Firstly, can I say I want this blog to come across as being inspired by people who are suffering more than me…

stand up

Last night, when I got in from Gospel I watched a program as part of the ‘Stand up to Cancer’ initiative. It was a program where Cancer patients had recorded their journey online and added it to Youtube. There was this one particular girl, Lucy Eades, who was from Brighton. She was only just beginning her journey into adulthood and was documenting her life as she was undertaking Chemotherapy for an aggressive brain tumor. She documented the messiness and ugliness of the Cancer as it took over her life and changed her life far out of her control – yet through it all she remained as positive as she possibly could have done. It left me wondering how a child of her age could have the emotional intelligence to stay so positive – she was strong. I say was – as unfortunately she lost her battle with the deadly disease. Lucy wanted to live but the decision was taken out of her hands.

shame

It left me feeling really ashamed.
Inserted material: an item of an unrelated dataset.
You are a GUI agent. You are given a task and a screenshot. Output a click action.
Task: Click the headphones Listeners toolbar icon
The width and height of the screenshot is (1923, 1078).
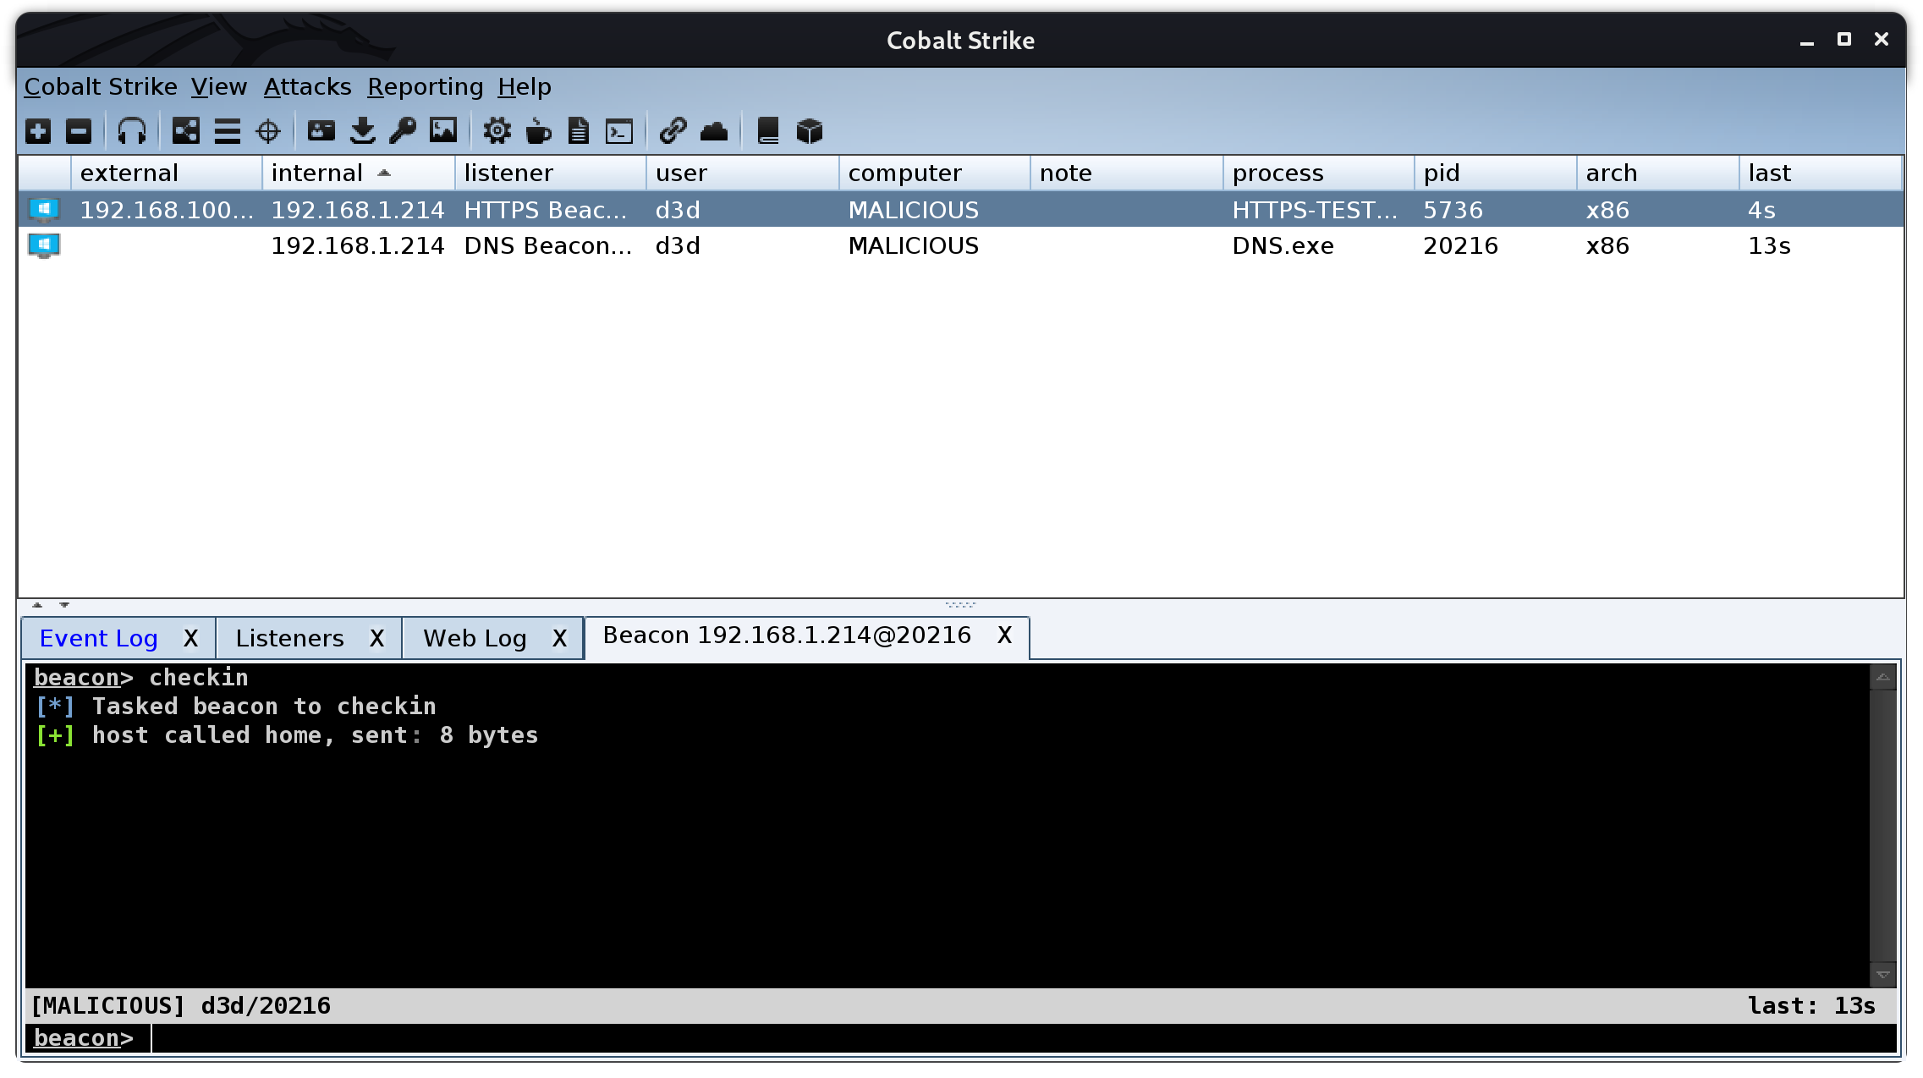pos(132,131)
Ashamed that I have a choice. No matter how small that may feel in this, I do have a choice and I certainly had more of a choice about life than Lucy ever did. It left me spinning in circles. There is a dark park of myself that wants to use this as proof of what a weak, awful person I am – to moan about my situation when, at the moment, changing it is within my control. Then there is another side of me that is aware and hopeful that I have a choice about life. Maybe it is about clinging on to that tiny thread of hope and trust that I have the capacity to change my situation. If Lucy had have been given options, I know she would have chosen to live, yet here I am – 4 stone heavier than 6 months ago choosing slow suicide. Mental illness is difficult in that way because ultimately you have a choice. You have not suffered irreversible pain. Change is possible. But there lies the crux and the reason to berate yourself more.

I am ashamed.

Will that be enough to make me change things?